● **WHAT THE TASK ASKS**
A verbatim copy is needed of the lines below from the one containing "Given: Click the 1.7 dimension input field" up to and including the one containing "Click the reply speech bubble icon", excluding pictures.

● **Collected data**
§ §
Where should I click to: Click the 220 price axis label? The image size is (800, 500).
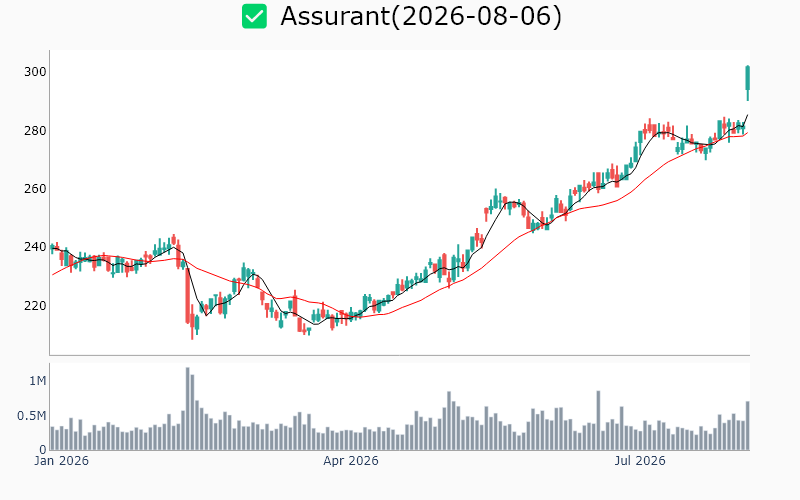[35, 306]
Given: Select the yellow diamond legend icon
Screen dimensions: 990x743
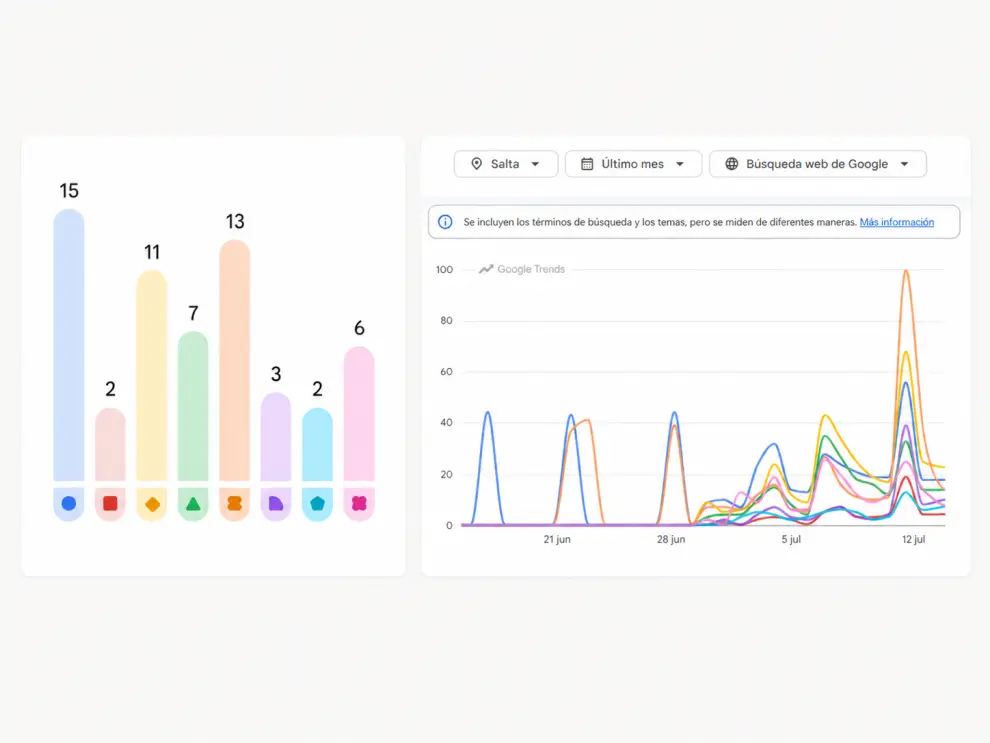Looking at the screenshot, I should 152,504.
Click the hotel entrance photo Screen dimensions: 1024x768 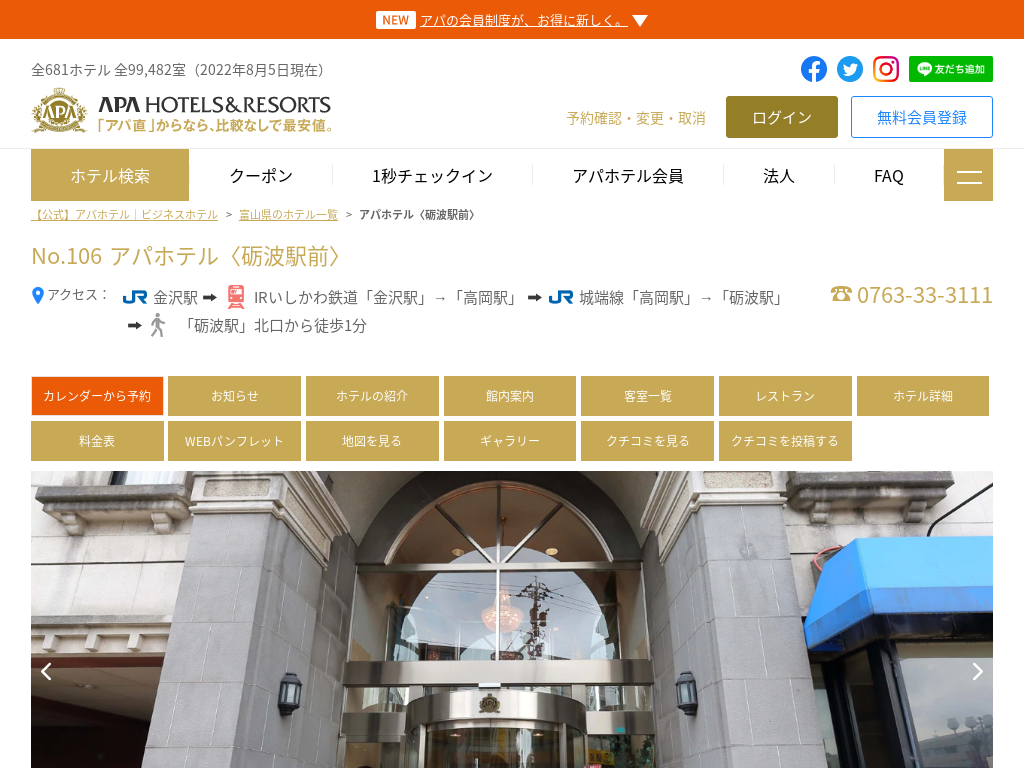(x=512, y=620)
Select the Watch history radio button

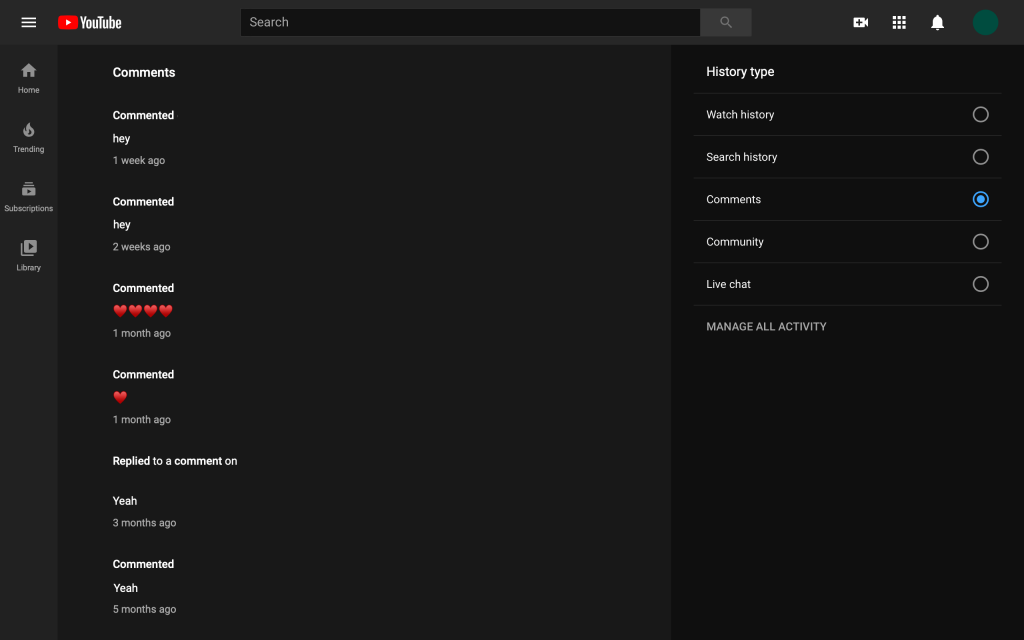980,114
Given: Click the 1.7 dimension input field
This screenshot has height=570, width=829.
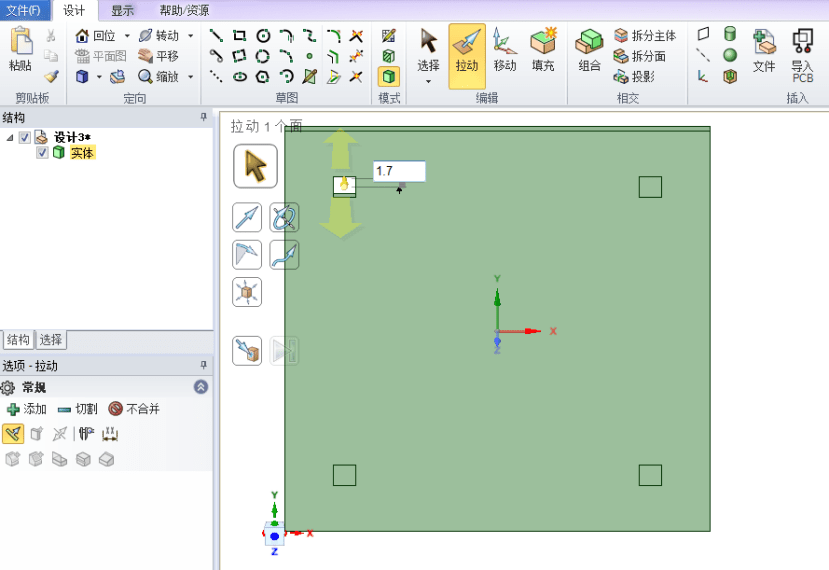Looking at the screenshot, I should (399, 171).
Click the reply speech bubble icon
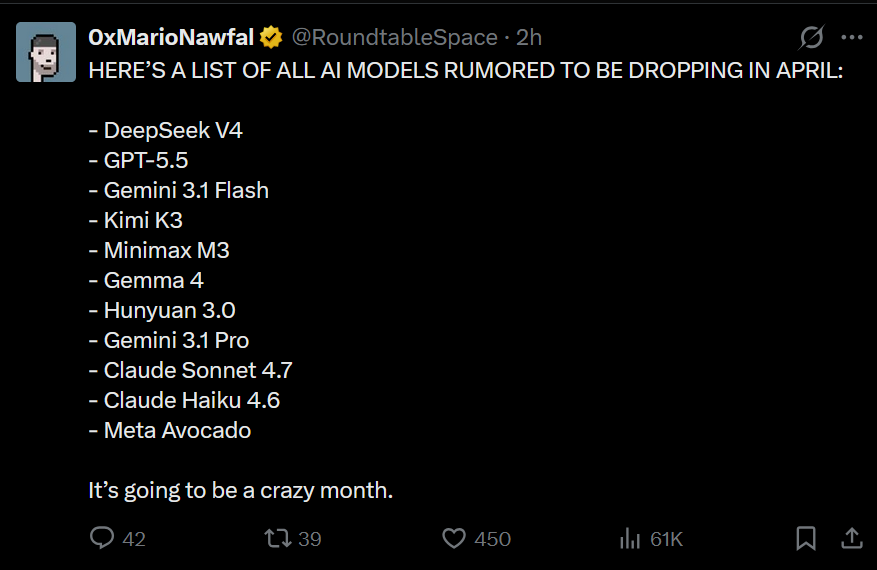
§ §
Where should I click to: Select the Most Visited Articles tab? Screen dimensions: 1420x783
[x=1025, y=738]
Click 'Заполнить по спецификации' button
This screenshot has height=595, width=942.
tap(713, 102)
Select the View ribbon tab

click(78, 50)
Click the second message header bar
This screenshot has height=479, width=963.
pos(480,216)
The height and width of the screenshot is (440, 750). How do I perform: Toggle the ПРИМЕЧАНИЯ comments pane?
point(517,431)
§ §
● **REPLY**
Given: Click the 1.7 dimension input field
This screenshot has height=570, width=829.
Looking at the screenshot, I should (399, 171).
Click the reply speech bubble icon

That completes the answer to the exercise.